Find the sum of Pawnee's production emissions by referring to the cell labels.

Now try and use the cell locations in numeric form:

# 2. Make the A matrix 

Now, we want to calculate the emissions from consumption rather than production. This means that we need to be able to calculate emissions $\textbf{f}$ as a function of final demand $\textbf{Y}$.

We start by formulating output $\textbf{x}$ as a function of final demand $\textbf{Y}$.

We know that $\textbf{x}$ = $\textbf{Z}$+$\textbf{Y}$

Which, for a general row $i$ in our matrix, can be written:

$x_i$ = $z_{i1}$ + $z_{i2}$ + $z_{i3}$ + $z_{i4}$ + $z_{i5}$ + $z_{i6}$ + $y_{i1}$ + $y_{i2}$ 

Now we produce a matrix $\textbf{A}$ which shows the contribution each element in $\textbf{Z}$ makes towards total output $\textbf{x}$. Essentially this means dividing each column in $\textbf{Z}$ by the matching element in $\textbf{x}$.

Now:

$a_{ij}$ = $\frac{z_{ij}}{x_j}$

So we can write:

$x_i$ = $a_{i1}{x_1}$ + $a_{i2}{x_2}$ + $a_{i3}{x_3}$ + $a_{i4}{x_4}$ + $a_{i5}{x_5}$ + $a_{i6}{x_6}$ + $y_{i1}$ + $y_{i2}$ 

and so

$\textbf{x}$ = $\textbf{Ax}$+$\textbf{Y}$

$\textbf{Y}$ = $\textbf{x}$ - $\textbf{Ax}$ 

$\textbf{x}$ = $(\textbf{I}$ - $\textbf{A})^{-1}$ $\textbf{Y}$

or

$\textbf{x}$ = $\textbf{L}\textbf{Y}$

$\textbf{L}$ is known as the Leontief inverse and helps us to express output of industry as a function of demand on products. It essentially redistributes output by industry to final demand by product.
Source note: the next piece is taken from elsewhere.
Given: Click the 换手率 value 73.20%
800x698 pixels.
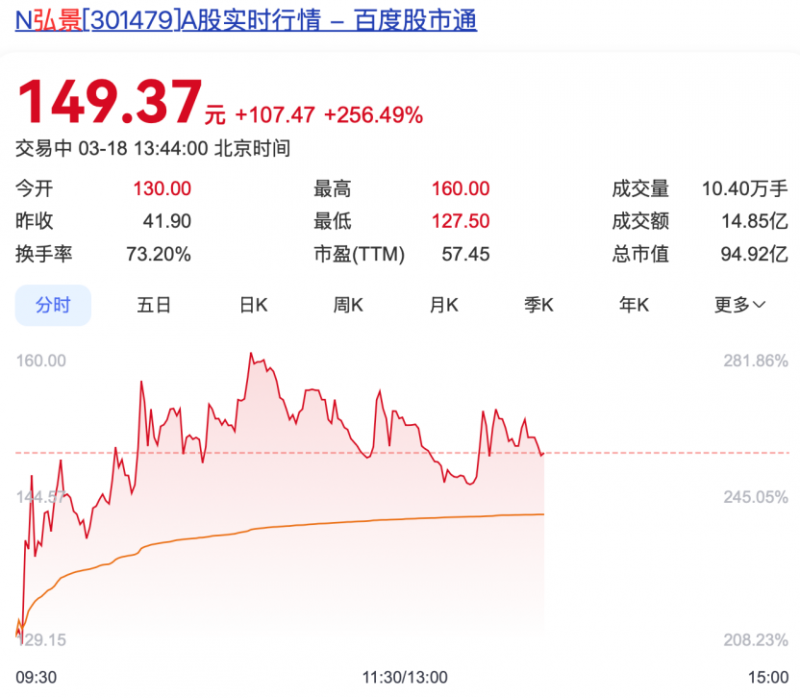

In order to calculate $\textbf{L}$ we first have to make $\textbf{A}$.

In Python, the easiest way to do this is an element-wise division where each cell in $\textbf{Z}$ is divided by a second matrix, which has the same dimensions (size) as $\textbf{Z}$ but contains $\textbf{x}$ in row form, repeated down each row.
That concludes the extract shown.